In February 2025, Iraq’s Federal Supreme Court issued an interim order suspending three laws passed by parliament using the “single-basket” mechanism: a legislative practice in which multiple measures are approved together as part of a single political agreement among Shia, Sunni, and Kurdish blocs.
The order halted laws that had remained the subject of political dispute for years: an amendment to the Personal Status Law championed by Shia politicians, the General Amnesty Law long demanded by Sunni politicians, and a property law primarily affecting disputed real estate claimed by Kurds in Kirkuk.
The ruling followed a legal challenge brought by a group of MPs, specifically, Shia MPs contesting the Amnesty Law. As with their passage in a single basket, the court’s interim order suspended all three laws collectively, pending a ruling on their constitutionality.
While Sunni and Kurdish forces protested the Federal Court’s decision, the Supreme Judicial Council intervened and formally challenged the ruling, an episode that was neither unprecedented nor the first point of tension between the two judicial institutions.
Following a political and institutional standoff, the court reversed the suspension and the state proceeded with implementation.
Rather than remaining an external arbiter, the judiciary has been drawn into managing political conflict itself.
Anatomy of the Judiciary
Iraq’s judiciary is composed of four bodies: the civil judiciary, overseen by the Supreme Judicial Council; the Federal Supreme Court, which exercises constitutional jurisdiction; and the administrative and military courts.
The Supreme Judicial Council is the judiciary’s highest administrative authority. Headquartered in Baghdad, its president holds a constitutional rank equivalent to that of the President of the Republic, the Speaker of Parliament, and the Prime Minister. The president of the Council also serves as president of the Court of Cassation.
The Court of Cassation has existed since the establishment of the Iraqi judiciary. It is considered the country’s highest judicial authority. Based in Baghdad, it currently consists of a president and 26 judges. The court reviews rulings issued by criminal, civil, and family courts across Iraq, adjudicates appeals within the jurisdiction of the ordinary judiciary, and exercises authority nationwide.
The Supreme Judicial Council itself, however, is a post-2003 institution. It was established following the US-led invasion. Under Law No. 45 of 2017, the Council is responsible for administering judicial bodies and nominating the president and judges of the Court of Cassation. The Iraqi constitution affirms the independence of the judiciary in Article 87 and the independence of judges in Article 88.
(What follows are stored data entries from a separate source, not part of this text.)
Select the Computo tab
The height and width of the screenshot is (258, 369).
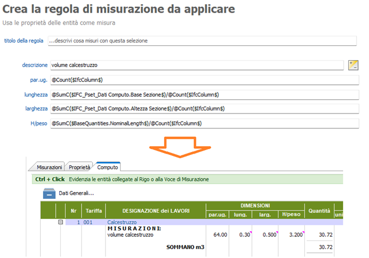107,166
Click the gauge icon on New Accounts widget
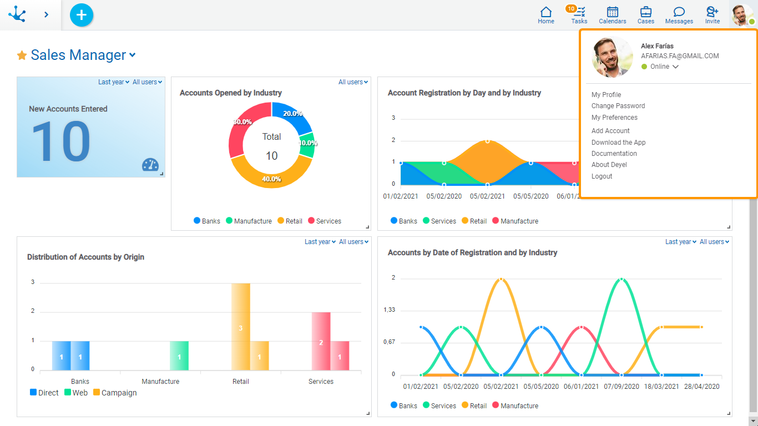The image size is (758, 426). pos(150,165)
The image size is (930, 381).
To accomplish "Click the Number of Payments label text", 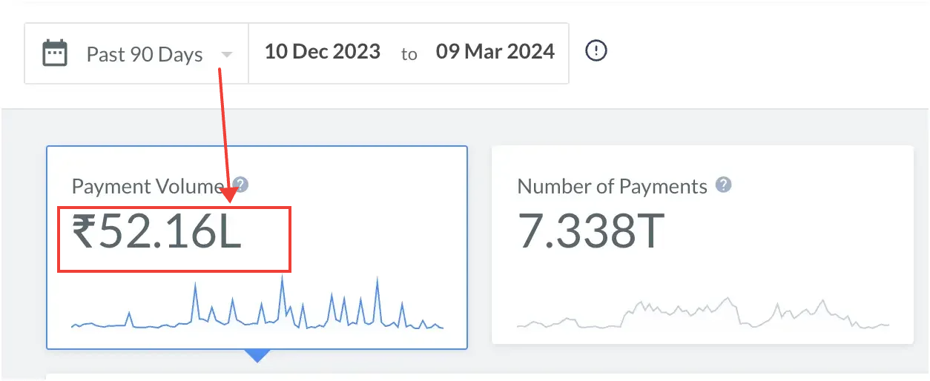I will click(612, 186).
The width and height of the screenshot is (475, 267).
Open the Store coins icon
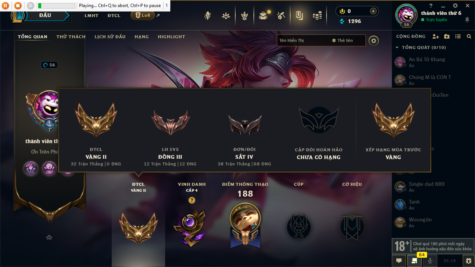(x=317, y=16)
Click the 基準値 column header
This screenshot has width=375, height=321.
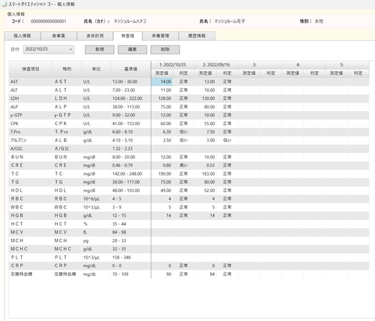130,69
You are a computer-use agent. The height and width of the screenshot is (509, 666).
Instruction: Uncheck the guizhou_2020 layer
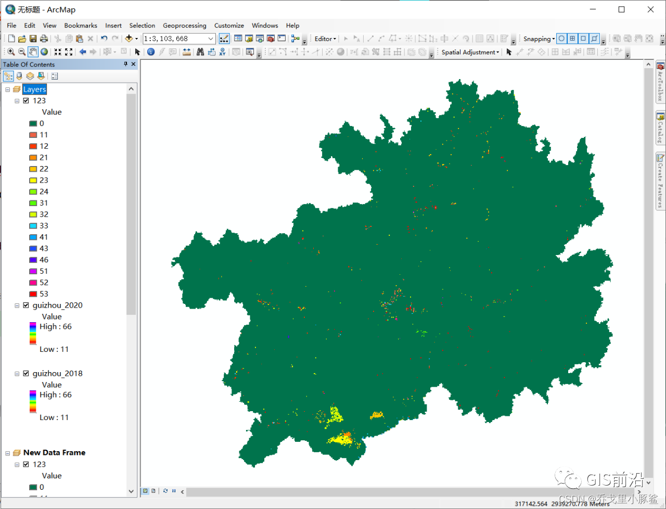tap(26, 306)
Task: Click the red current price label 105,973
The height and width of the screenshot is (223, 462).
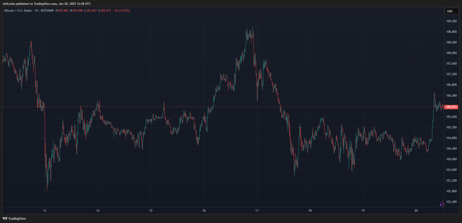Action: click(x=450, y=107)
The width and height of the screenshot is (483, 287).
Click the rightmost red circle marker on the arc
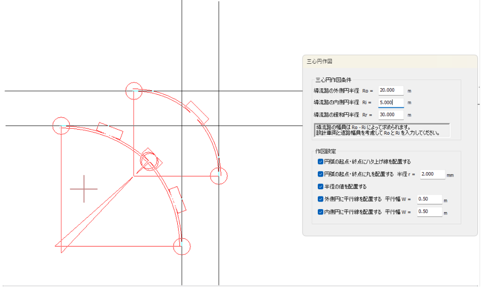[219, 176]
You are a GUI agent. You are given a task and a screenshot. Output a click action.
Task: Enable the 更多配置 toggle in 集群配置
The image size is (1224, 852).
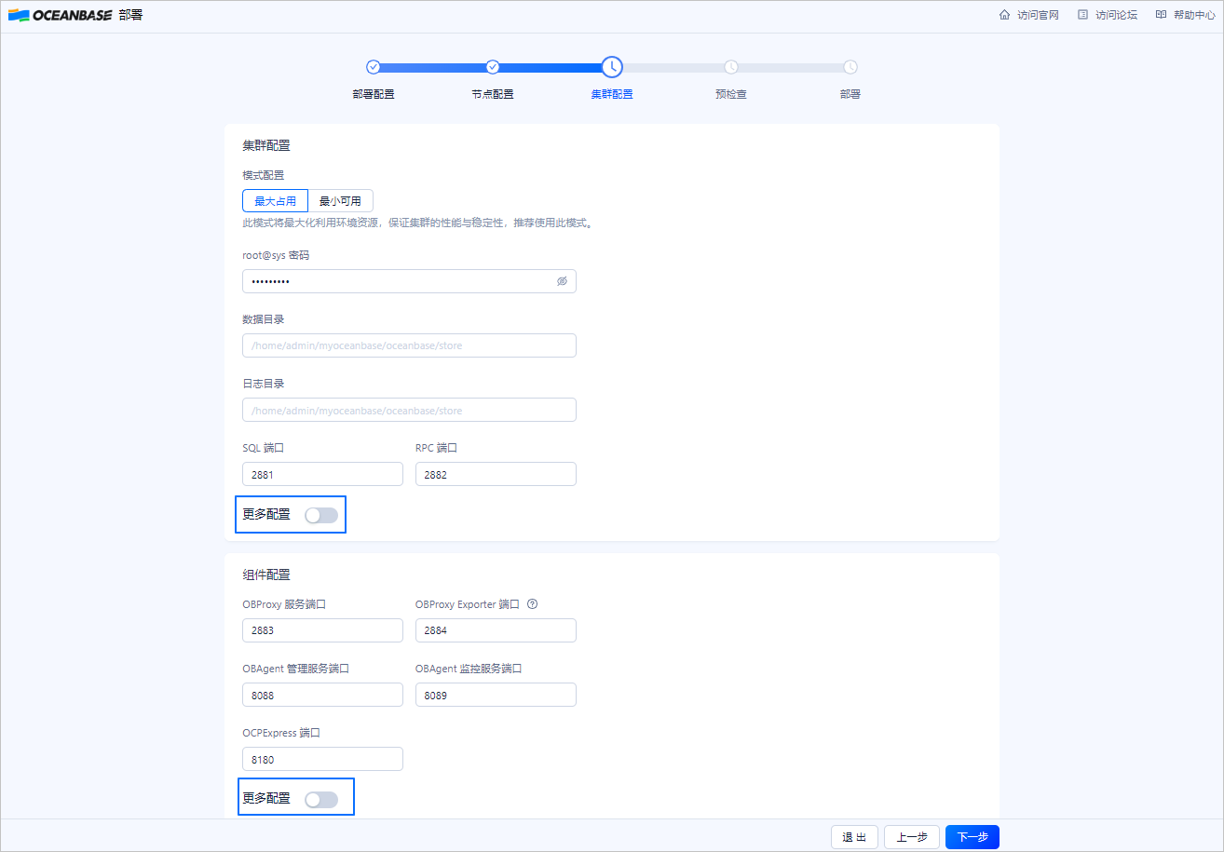click(x=321, y=514)

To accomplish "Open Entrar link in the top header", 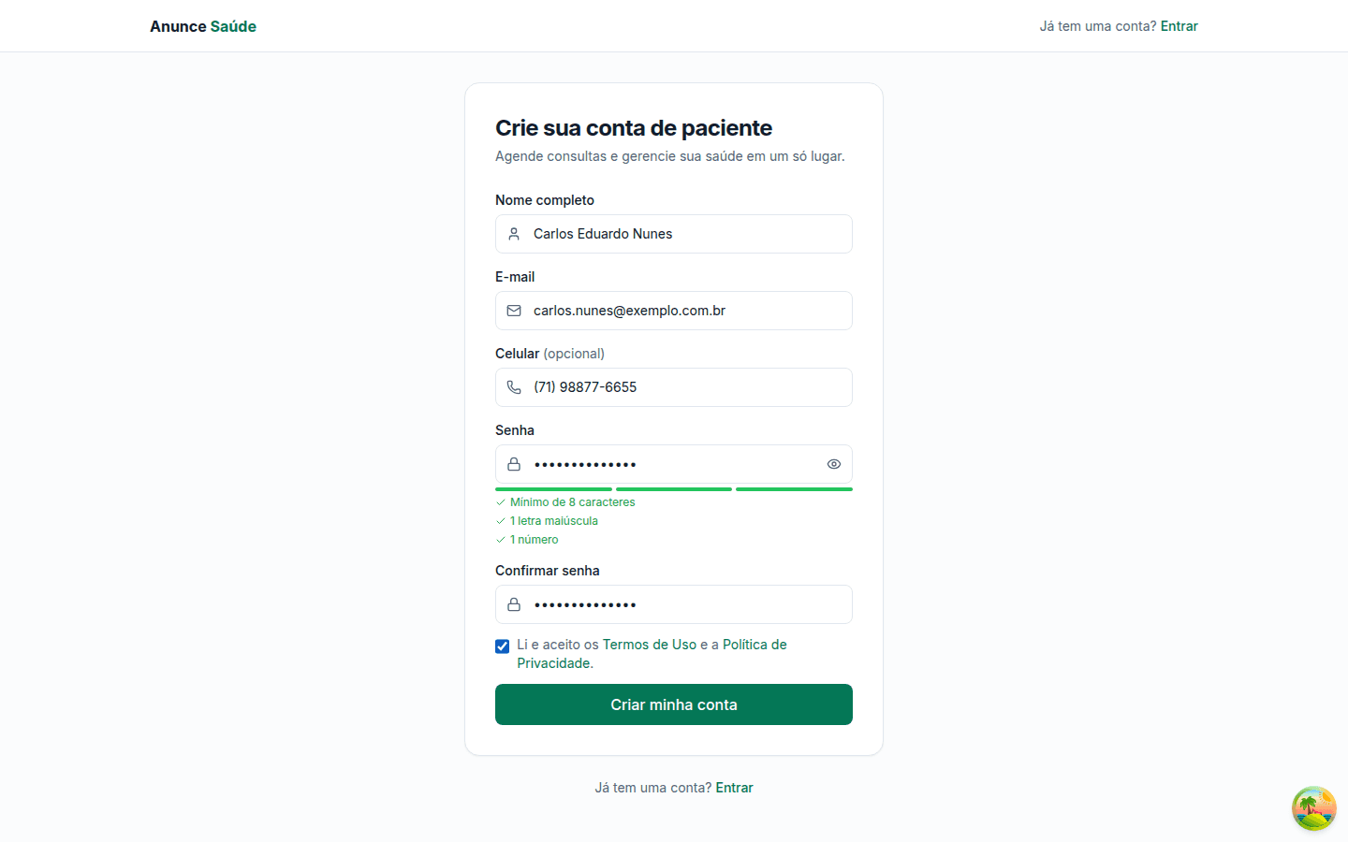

The Federal Supreme Court was also established after 2003. Based in Baghdad, it consists of a president and eight judges. Its mandate is limited to constitutional matters, and it operates with administrative and financial independence from the Supreme Judicial Council, in accordance with Article 92 of the constitution. Article 92 requires the enactment of a dedicated law governing the court by a two-thirds majority in parliament, which has yet to be passed.
Article 93 defines the court’s competencies, including reviewing the constitutionality of laws, interpreting constitutional provisions, adjudicating disputes arising from the application of federal legislation, resolving disputes between the federal government and regional or provincial authorities, ratifying election results, and settling conflicts related to jurisdiction between federal and regional judicial bodies. Article 94 stipulates that the court’s decisions are final and binding on all authorities.
Entering the Political Sphere
Following 2003, the judiciary was reorganised through the establishment of the Supreme Judicial Council under Coalition Provisional Authority Order No. 35, on the basis of judicial independence and the separation of powers.
A significant institutional shift occurred in March 2004 with the promulgation of the Transitional Administrative Law, which established the Federal Supreme Court as Iraq’s constitutional court. Articles 44 and 45 of the Transitional Administrative Law stipulated that the court’s president would also serve as president of the Supreme Judicial Council.
In 2005, Law No. 35 established the Federal Supreme Court, with Judge Medhat Al-Mahmoud assuming leadership of both institutions, an arrangement that remained in place until structural changes in 2017 and 2020.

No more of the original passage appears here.